Data on locating visible targets
↓↓↓
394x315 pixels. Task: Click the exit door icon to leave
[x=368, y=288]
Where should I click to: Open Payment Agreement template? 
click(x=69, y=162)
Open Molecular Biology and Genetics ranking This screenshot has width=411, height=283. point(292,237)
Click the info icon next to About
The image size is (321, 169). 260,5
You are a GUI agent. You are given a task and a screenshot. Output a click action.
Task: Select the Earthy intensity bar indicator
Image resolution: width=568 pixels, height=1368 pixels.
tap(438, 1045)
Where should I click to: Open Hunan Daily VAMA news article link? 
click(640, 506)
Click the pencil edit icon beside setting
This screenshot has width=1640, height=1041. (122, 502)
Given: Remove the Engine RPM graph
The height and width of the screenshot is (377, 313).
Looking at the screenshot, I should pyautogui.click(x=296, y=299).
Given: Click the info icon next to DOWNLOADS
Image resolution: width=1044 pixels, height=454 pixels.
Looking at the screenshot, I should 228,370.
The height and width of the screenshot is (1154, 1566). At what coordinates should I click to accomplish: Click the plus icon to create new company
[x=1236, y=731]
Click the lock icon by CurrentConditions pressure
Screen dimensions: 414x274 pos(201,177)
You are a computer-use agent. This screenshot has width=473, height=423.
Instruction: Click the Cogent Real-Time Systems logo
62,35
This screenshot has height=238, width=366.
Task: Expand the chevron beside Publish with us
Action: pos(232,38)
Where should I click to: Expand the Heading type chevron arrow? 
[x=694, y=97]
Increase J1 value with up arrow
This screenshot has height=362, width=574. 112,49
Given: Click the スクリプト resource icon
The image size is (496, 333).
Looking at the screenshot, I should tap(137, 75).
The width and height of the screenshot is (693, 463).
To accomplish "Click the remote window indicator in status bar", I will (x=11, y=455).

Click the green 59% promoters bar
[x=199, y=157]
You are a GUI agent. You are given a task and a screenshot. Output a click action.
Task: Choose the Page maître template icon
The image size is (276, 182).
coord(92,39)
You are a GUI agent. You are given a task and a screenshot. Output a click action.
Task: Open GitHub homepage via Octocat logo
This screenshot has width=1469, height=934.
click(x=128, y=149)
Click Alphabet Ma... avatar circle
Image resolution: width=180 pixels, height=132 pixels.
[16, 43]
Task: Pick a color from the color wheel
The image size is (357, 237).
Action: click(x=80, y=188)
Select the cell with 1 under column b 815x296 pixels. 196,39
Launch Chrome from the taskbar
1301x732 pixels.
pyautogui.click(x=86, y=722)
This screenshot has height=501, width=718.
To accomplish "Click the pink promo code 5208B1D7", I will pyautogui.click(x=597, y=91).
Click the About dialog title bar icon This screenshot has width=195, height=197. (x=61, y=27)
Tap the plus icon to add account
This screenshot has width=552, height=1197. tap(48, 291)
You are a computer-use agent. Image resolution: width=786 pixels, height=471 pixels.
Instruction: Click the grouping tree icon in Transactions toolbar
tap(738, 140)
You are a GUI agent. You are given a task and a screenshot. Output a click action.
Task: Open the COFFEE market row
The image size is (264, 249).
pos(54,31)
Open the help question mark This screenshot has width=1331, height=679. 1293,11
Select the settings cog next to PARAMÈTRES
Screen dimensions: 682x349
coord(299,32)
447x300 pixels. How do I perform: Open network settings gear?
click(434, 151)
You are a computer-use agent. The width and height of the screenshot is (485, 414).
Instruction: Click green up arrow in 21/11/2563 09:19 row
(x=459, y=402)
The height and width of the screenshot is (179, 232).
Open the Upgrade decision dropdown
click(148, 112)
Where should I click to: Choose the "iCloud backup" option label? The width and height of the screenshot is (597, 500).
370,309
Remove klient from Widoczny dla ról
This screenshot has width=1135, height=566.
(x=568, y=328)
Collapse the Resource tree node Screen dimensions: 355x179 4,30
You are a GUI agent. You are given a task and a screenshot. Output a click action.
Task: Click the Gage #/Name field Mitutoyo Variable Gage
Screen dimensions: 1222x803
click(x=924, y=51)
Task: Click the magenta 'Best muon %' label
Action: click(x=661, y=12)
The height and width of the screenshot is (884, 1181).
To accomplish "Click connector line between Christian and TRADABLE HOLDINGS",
↑↑↑
SET PROBLEM: Write out the lines from the line containing "Click the About" through the line containing "This screenshot has width=552, height=1197.", both included, reproducing them character for character.

REPLY TO THE EXERCISE:
Click the About dialog title bar icon This screenshot has width=195, height=197. (x=61, y=27)
Tap the plus icon to add account
This screenshot has width=552, height=1197. tap(48, 291)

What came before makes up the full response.